## Document text
┄┄┄┄┄┄┄┄┄┄┄┄┄┄┄┄┄┄┄┄

After training and evaluating all models, we compare their performance using accuracy, precision, recall, and F1-score.

### Top Performing Models

- **Random Forest Classifier:** Highest overall accuracy and balanced performance.
- **XGBoost & SVM:** Very close in performance to Random Forest, with strong results on imbalanced data.
- **Logistic Regression:** Highest recall for churners, making it useful if catching churners is the priority.

### Model Ranking Table

| Rank | Model                | Accuracy | Precision (Churn) | Recall (Churn) | F1-Score (Churn) | Notes                                      |
|------|----------------------|----------|-------------------|----------------|------------------|---------------------------------------------|
| 🥇 1 | Random Forest        | 0.785    | 0.59              | 0.63           | 0.61             | Best overall balance                        |
| 🥈 2 | XGBoost              | 0.778    | 0.57              | 0.63           | 0.60             | Powerful, avoids overfitting                |
| 🥉 3 | SVM                  | 0.779    | 0.57              | 0.63           | 0.60             | Stable, reliable                            |
| 4    | Logistic Regression  | 0.774    | 0.56              | 0.66           | 0.61             | Highest recall for churners                 |
| 5    | Decision Tree        | 0.769    | 0.56              | 0.61           | 0.58             | Overfits, lower overall performance         |
| 6    | KNN                  | 0.752    | 0.53              | 0.50           | 0.52             | Weak on churners, sensitive to noise        |

**Precision:** How many predicted churners were actually churners?  
**Recall:** How many actual churners were correctly identified?  
**F1-score:** Harmonic mean of precision and recall.

### Conclusion

- **Random Forest** is the best overall model for this dataset.
- **XGBoost** and **SVM** are strong alternatives, especially for imbalanced data.

┄┄┄┄┄┄┄┄┄┄┄┄┄┄┄┄┄┄┄┄

## Word and element location data
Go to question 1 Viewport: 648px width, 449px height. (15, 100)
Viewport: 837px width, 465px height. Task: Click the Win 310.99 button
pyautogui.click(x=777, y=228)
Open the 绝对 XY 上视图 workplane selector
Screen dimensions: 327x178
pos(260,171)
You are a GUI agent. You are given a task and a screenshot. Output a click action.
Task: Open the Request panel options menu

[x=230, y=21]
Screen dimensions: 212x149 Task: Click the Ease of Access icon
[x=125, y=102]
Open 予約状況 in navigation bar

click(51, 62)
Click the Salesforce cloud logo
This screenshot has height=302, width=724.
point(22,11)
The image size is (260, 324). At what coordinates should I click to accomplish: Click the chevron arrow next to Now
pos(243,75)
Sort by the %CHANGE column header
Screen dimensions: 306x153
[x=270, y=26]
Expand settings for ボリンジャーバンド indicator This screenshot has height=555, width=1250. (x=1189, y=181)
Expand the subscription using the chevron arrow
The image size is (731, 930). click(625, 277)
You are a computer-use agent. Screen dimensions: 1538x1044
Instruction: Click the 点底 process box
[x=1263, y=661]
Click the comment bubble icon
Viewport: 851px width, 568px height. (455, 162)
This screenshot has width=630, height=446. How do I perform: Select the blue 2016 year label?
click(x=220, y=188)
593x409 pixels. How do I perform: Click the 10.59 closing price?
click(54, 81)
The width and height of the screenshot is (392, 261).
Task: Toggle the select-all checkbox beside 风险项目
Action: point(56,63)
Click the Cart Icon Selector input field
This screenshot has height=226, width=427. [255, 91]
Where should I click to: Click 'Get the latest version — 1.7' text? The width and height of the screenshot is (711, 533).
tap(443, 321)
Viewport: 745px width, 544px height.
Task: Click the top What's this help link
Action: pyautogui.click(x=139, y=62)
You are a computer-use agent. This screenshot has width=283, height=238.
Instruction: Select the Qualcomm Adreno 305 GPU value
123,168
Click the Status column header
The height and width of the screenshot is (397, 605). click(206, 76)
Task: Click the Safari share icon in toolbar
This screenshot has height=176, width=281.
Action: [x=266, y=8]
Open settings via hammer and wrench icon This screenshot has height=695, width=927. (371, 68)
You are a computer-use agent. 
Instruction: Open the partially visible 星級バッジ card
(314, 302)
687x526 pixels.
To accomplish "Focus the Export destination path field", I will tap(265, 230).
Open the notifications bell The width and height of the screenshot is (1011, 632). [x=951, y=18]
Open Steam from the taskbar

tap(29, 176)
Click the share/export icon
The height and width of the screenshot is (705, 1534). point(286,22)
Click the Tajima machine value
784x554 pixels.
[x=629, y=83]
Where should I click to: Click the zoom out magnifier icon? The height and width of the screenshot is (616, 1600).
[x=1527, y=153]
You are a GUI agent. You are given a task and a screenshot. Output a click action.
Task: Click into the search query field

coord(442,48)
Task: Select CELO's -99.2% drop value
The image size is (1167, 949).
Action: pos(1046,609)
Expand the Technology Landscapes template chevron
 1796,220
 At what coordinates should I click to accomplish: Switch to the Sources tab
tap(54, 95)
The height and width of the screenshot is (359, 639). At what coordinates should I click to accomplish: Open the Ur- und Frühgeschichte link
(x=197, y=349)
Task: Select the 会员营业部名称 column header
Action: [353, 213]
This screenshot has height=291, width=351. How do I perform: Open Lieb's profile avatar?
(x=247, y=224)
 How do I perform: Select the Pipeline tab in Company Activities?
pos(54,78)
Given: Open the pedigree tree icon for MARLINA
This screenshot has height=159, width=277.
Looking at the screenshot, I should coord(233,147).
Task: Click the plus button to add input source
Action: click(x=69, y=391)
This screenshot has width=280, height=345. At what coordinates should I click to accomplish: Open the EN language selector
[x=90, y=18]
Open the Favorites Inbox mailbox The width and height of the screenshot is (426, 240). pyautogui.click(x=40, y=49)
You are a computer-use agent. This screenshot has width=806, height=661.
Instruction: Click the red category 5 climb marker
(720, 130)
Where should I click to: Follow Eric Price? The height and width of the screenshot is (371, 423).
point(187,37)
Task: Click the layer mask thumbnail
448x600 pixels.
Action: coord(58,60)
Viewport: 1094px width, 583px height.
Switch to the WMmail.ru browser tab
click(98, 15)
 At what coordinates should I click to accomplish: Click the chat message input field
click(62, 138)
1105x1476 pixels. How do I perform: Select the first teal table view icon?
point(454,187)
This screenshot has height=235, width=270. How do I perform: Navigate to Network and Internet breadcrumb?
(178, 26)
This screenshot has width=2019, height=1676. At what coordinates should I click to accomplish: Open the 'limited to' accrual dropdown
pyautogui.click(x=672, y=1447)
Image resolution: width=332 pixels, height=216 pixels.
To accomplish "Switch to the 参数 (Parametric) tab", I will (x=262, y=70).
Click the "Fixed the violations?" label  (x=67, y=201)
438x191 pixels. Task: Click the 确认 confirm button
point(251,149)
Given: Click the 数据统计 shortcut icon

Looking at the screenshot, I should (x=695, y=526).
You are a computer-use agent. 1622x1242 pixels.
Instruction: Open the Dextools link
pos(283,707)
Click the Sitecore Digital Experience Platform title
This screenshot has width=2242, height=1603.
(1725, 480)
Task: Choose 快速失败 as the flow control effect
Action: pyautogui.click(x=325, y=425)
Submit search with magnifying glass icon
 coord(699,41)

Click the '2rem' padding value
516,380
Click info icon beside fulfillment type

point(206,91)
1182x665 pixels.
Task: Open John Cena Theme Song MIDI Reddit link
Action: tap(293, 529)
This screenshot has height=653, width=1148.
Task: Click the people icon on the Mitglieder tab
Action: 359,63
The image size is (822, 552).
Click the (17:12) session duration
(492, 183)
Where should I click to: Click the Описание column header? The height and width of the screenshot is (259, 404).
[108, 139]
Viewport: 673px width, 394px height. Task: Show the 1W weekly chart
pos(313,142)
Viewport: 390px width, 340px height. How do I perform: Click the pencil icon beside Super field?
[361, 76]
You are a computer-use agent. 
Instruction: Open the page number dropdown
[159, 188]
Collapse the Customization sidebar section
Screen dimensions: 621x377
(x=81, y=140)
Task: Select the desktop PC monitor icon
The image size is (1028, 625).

┄┄┄┄┄┄┄┄┄┄┄┄┄┄┄┄┄┄┄┄

## Jobs
[A] Output the portion of the model comparison that opens with the words containing "### Top Performing" and closes with "is the priority.".
[B] Edit the records from their first line through the line containing "Viewport: 851px width, 568px" by replacing "chevron arrow" with "dropdown arrow", leaving everything else unchanged. Return only those lines.

## Task responses
[A]
### Top Performing Models

- **Random Forest Classifier:** Highest overall accuracy and balanced performance.
- **XGBoost & SVM:** Very close in performance to Random Forest, with strong results on imbalanced data.
- **Logistic Regression:** Highest recall for churners, making it useful if catching churners is the priority.

[B]
Go to question 1 Viewport: 648px width, 449px height. (15, 100)
Viewport: 837px width, 465px height. Task: Click the Win 310.99 button
pyautogui.click(x=777, y=228)
Open the 绝对 XY 上视图 workplane selector
Screen dimensions: 327x178
pos(260,171)
You are a GUI agent. You are given a task and a screenshot. Output a click action.
Task: Open the Request panel options menu

[x=230, y=21]
Screen dimensions: 212x149 Task: Click the Ease of Access icon
[x=125, y=102]
Open 予約状況 in navigation bar

click(51, 62)
Click the Salesforce cloud logo
This screenshot has height=302, width=724.
point(22,11)
The image size is (260, 324). At what coordinates should I click to accomplish: Click the dropdown arrow next to Now
pos(243,75)
Sort by the %CHANGE column header
Screen dimensions: 306x153
[x=270, y=26]
Expand settings for ボリンジャーバンド indicator This screenshot has height=555, width=1250. (x=1189, y=181)
Expand the subscription using the dropdown arrow
The image size is (731, 930). click(625, 277)
You are a computer-use agent. Screen dimensions: 1538x1044
Instruction: Click the 点底 process box
[x=1263, y=661]
Click the comment bubble icon
Viewport: 851px width, 568px height. (455, 162)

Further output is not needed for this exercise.